● **Exercise goal**
Reproduce word for word the lines between the one holding "At what (x,y)" and the one holding "nav-link-services: Servives is", both included, omitting the pictures.

● **Records supplied**
-=-=-

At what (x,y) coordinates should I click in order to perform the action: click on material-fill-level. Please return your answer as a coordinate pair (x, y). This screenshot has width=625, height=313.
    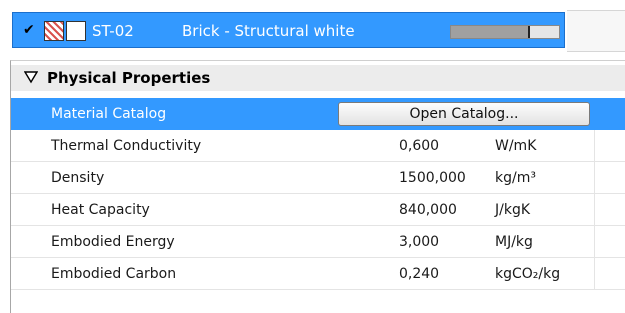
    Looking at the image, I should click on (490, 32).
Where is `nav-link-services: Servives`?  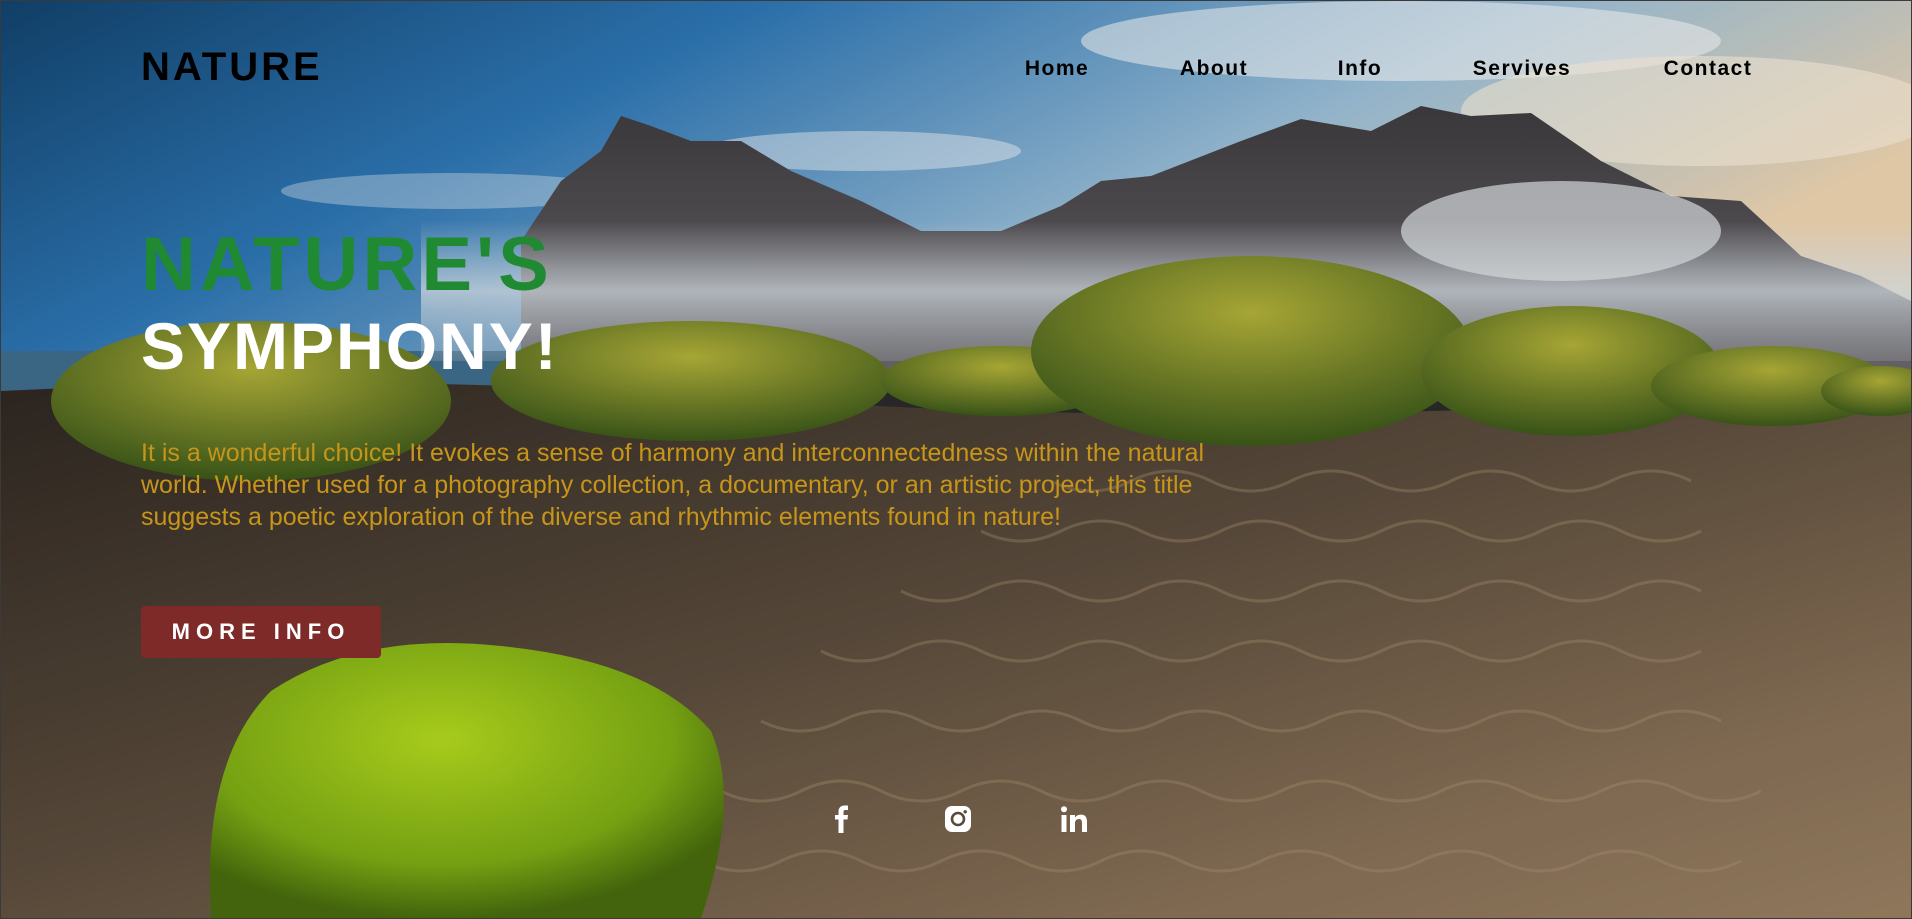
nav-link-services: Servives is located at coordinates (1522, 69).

-=-=-

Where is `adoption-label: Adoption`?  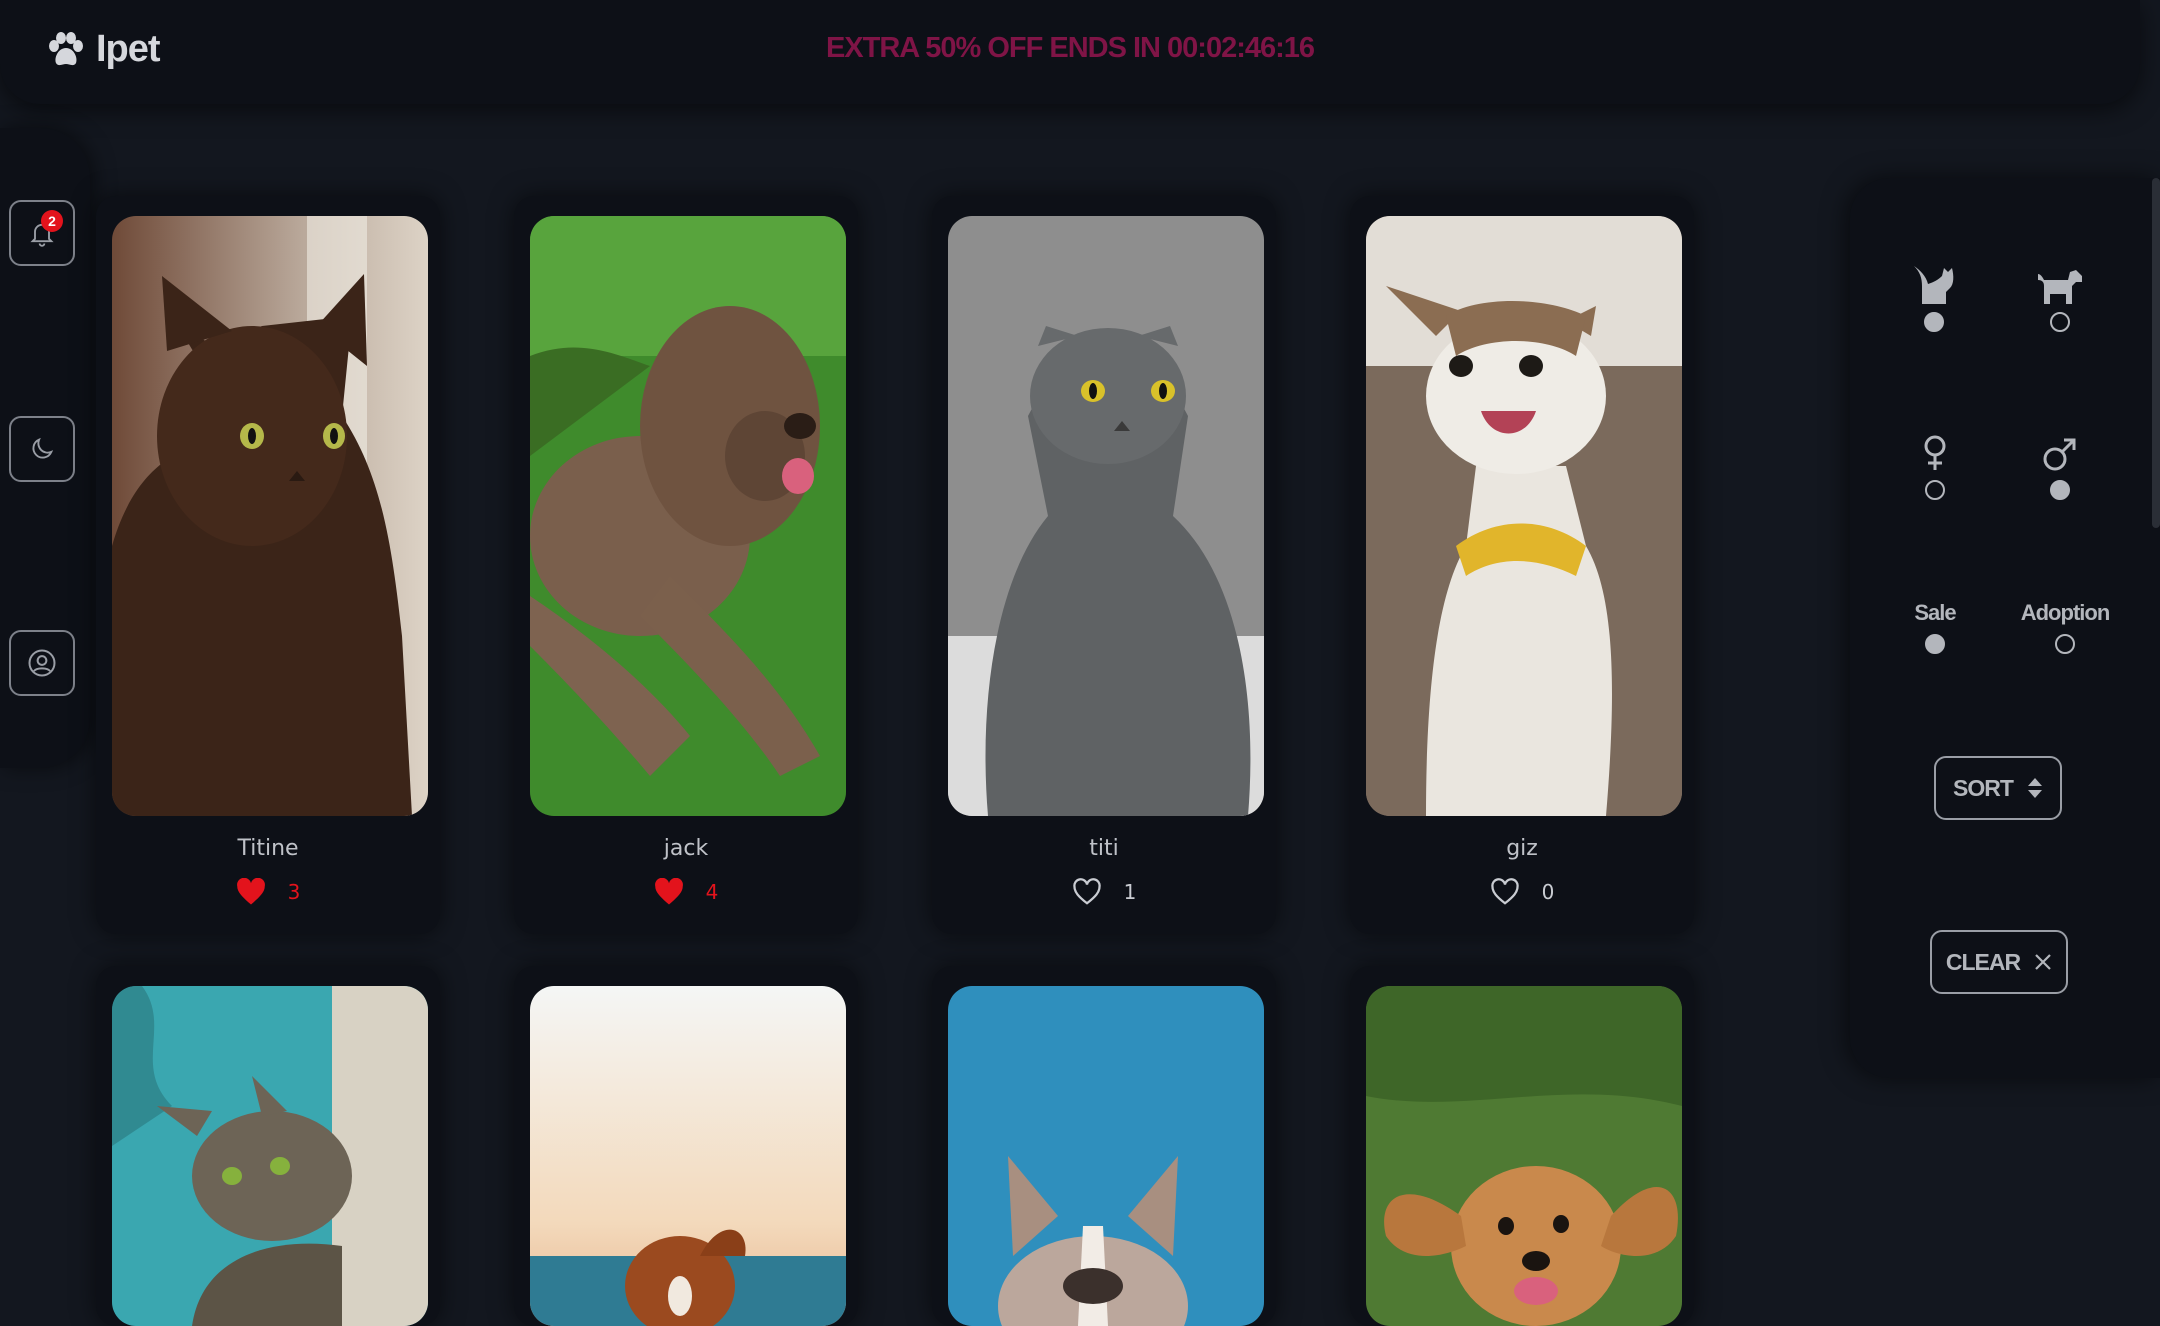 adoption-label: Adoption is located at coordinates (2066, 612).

-=-=-

● **Answer**
At what (x,y) coordinates should I click in order to perform the action: click on material-fill-level. Please return your answer as a coordinate pair (x, y). This screenshot has width=625, height=313.
    Looking at the image, I should click on (490, 32).
Where is `nav-link-services: Servives`?  
nav-link-services: Servives is located at coordinates (1522, 69).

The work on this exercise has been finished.